Tasks>
[a] What does the CUDA tutorial text call `nsys`?
[b] List every instruction that the CUDA tutorial text gives under *Step 3 to do*.
[c] Extend the CUDA tutorial text with a new paragraph that follows its last sentence.

Text provided>
As last step, we have to copy back the vector containing the result and verify that the computations executed on the GPU were correct. Follow the instructions labelled with *Step 3 to do* for this. 

- Copy content of `c_d` to `c_h`
- Synchronize to ensure that the GPU work is finished
- Verify the result obtained from the GPU

Now compile and run again to check that your first calculations on a GPU are working!

Play with the number of blocks and threads and test scenarios where the `n_threads` * `n_block` is not equal to the vector size. If this works, you have correctly parallelized your for loop. 

Caveat: The restult vector can be correct, but the parallelization might not be the intended one. This can happen if you are in fact doing the same work in every block of your grid. If you did not use the variables `blockDim.x` and `gridDim.x` this happened. Take a look again at your parallelized for loop and modify it such that every block in the grid processed different vector elements from the other blocks. Check again that you can process vector lengths that do not match the number of blocks and threads!

In [None]:
!nvcc -arch=sm_70 -o vector_addition/vector_addition vector_addition/vector_addition.cu

In [None]:
!./run-exclusive.sh ./vector_addition/vector_addition 39 6 6

## Profiling a CUDA application

The only way to be assured that attempts at optimizing accelerated code bases are actually successful is to profile the application for quantitative information about the application's performance. `nsys` is the Nsight Systems command line tool. It is a powerful tool for profiling accelerated applications.

Its most basic usage is to simply pass it the path to an executable compiled with `nvcc`. `nsys` will proceed to execute the application, after which it will print a summary output of the application's GPU activities, CUDA API calls and so on.

When accelerating applications, or optimizing already-accelerated applications, take a scientific and iterative approach. Profile your application after making changes, take note, and record the implications of any refactoring on performance. Make these observations early and often: frequently, enough performance boost can be gained with little effort such that you can ship your accelerated application. Additionally, frequent profiling will teach you how specific changes to your CUDA codebases impact its actual performance: knowledge that is hard to acquire when only profiling after many kinds of changes in your codebase.

Supplied records>
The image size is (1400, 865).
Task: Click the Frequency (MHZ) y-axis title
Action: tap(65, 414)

* * *

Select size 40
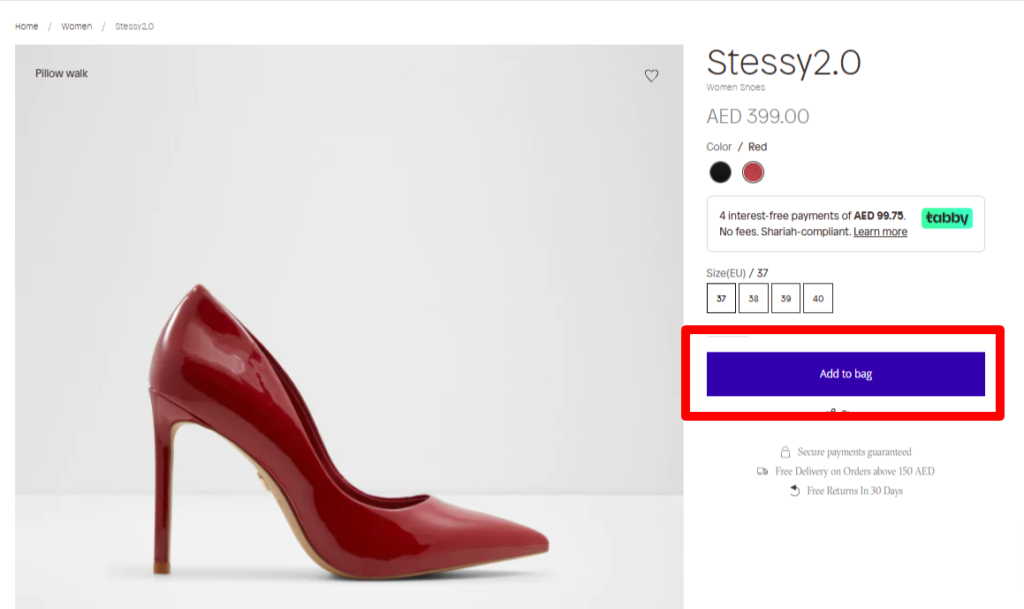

Results by task>
[a] The Nsight Systems command line tool.

[b]
- Copy content of `c_d` to `c_h`
- Synchronize to ensure that the GPU work is finished
- Verify the result obtained from the GPU

[c]
### Exercise: Profile an Application with nsys

`nsys profile` will generate a `qdrep` report file which can be used in a variety of manners. We use the `--stats=true` flag here to indicate we would like summary statistics printed. There is quite a lot of information printed:

- Profile configuration details
- Report file(s) generation details
- **CUDA API Statistics**
- **CUDA Kernel Statistics**
- **CUDA Memory Operation Statistics (time and size)**
- OS Runtime API Statistics

We will be inspecting the 3 sections in **bold** above throughout the following exercises.

After profiling the application, answer the following questions using information displayed in the profiling output:

- What was the name of the only CUDA kernel called in this application?
- How many times did this kernel run?
- How long did it take this kernel to run?

As a first example, you can profile the vector addition application you worked on so far:

In [None]:
!PATH=/cvmfs/sft.cern.ch/lcg/releases/cuda/11.4/x86_64-centos7-gcc10-opt/bin:$PATH ./run-exclusive.sh nsys profile --stats=true ./vector_addition/vector_addition 39 6 6

Worth mentioning is that by default, `nsys profile` will not overwrite an existing report file. This is done to prevent accidental loss of work when profiling. If for any reason, you would rather overwrite an existing report file, say during rapid iterations, you can provide th `-f` flag to `nsys profile` to allow overwriting an existing report file.

### Exercise: Profile an Application with ncu

Nsight Compute is another profiling tool that provides detailed performance metrics and API debugging. Its command line tool version `ncu` can also be used during this lab.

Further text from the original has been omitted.